At last she signed the death warrant, brought to her by Secretary Davison; the Chancellor’s seal was attached, and the council, fearing some evasion on Elizabeth’s part, issued the commission for Mary’s execution without further reference to the queen; she was kept in ignorance of the fact till the tragedy was completed. She was furious with the council, but powerless against their unanimity. She could venture to make a scapegoat of Davison, and made a vain attempt to clear herself of responsibility in a letter to James, which failed to soothe the burst of indignation with which the news was received in Scotland. But the one thing she feared—a coalition of France, Spain, and Scotland—was made impossible by the antagonisms of the former and the weakness of the last.
Another crisis was at hand. Philip of Spain, claiming the throne of England as a descendant of John of Gaunt, was preparing the great Armada; Pope Sixtus V. was proclaiming a crusade against the heretic queen. Drake sailed into Cadiz harbour, and “singed the don’s whiskers,” but the vast preparations went on. A lofty spirit animated the queen and the people. London undertook to provide double the number of ships and men demanded from her. The militia was gathered at Tilbury, under Leicester. Howard of Effingham was Lord Admiral, with Drake as vice-admiral; in the enthusiasm of the moment, Elizabeth bestowed knighthood on a valorous lady, Mary, the wife of Sir Hugh Cholmondeley.

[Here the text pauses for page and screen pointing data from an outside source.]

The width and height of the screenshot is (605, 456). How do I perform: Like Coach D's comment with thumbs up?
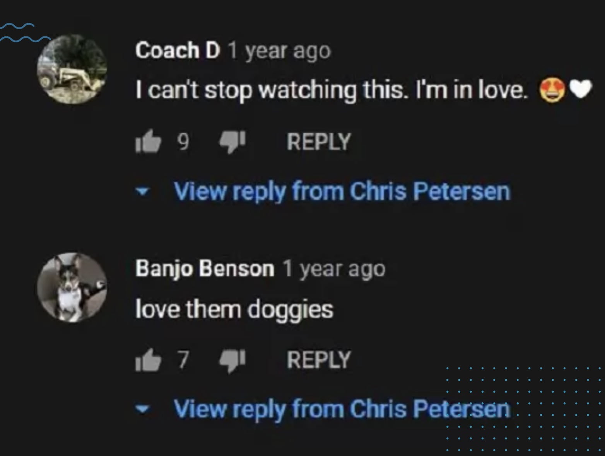(148, 141)
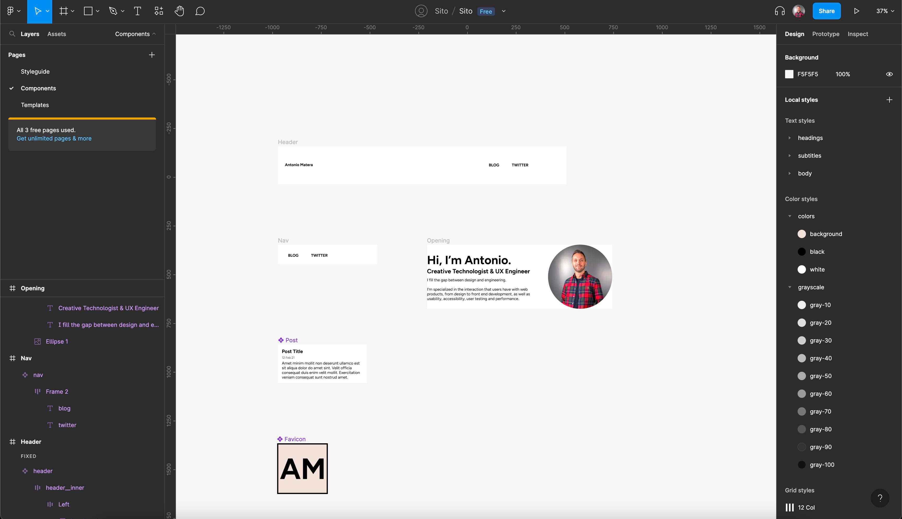This screenshot has height=519, width=902.
Task: Click Get unlimited pages link
Action: (x=55, y=138)
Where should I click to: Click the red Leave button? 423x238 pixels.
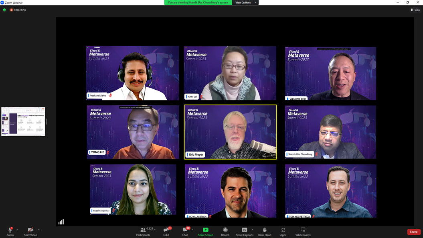pyautogui.click(x=413, y=232)
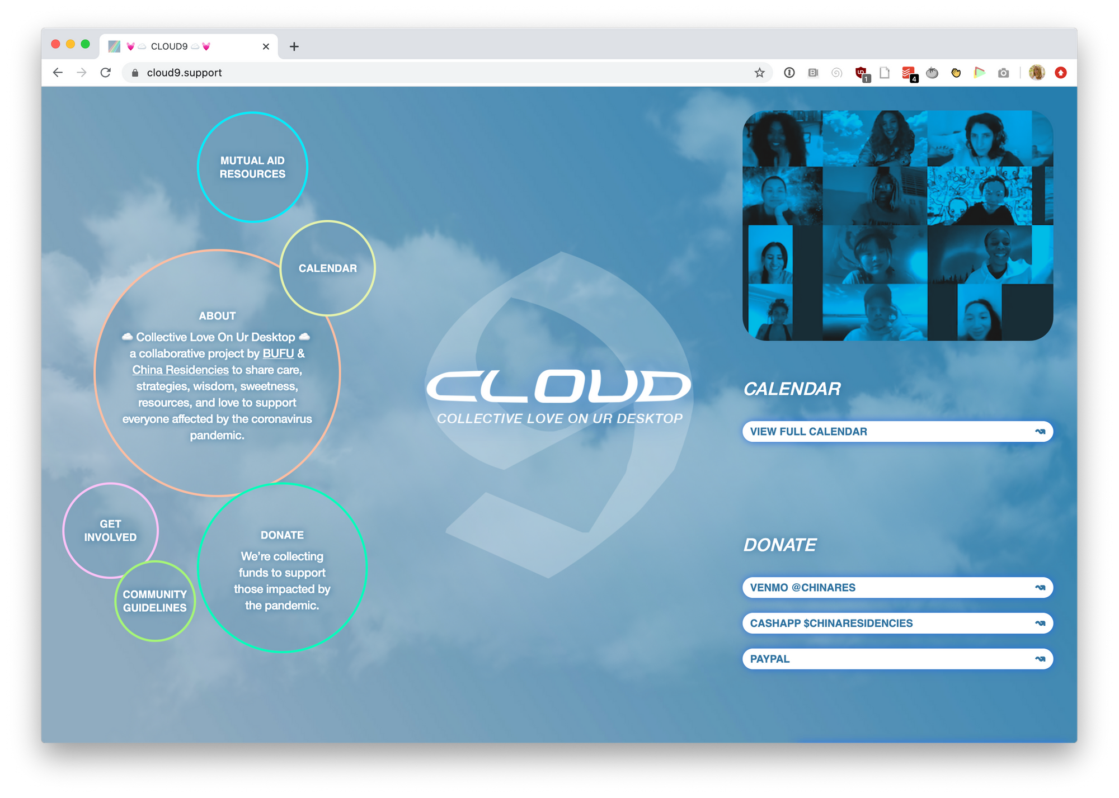Open the 1Password extension icon
Screen dimensions: 1119x798
(x=789, y=73)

A report that the Armada had been destroyed by a gale, which actually drove it into Corunna for repairs, caused Elizabeth, with her usual parsimony, to order four great vessels to be dismantled; Howard retained them instead, at his own charges. On July 19, 1588, the Armada was sighted off the Lizard, and for eighteen days the naval heroes were grappling with that “invincible” fleet. Elizabeth herself visited the camp at Tilbury, rode through the lines, wearing a corselet and a farthingale of amazing dimensions, while a page bore her helmet, and addressed her soldiers in stirring words.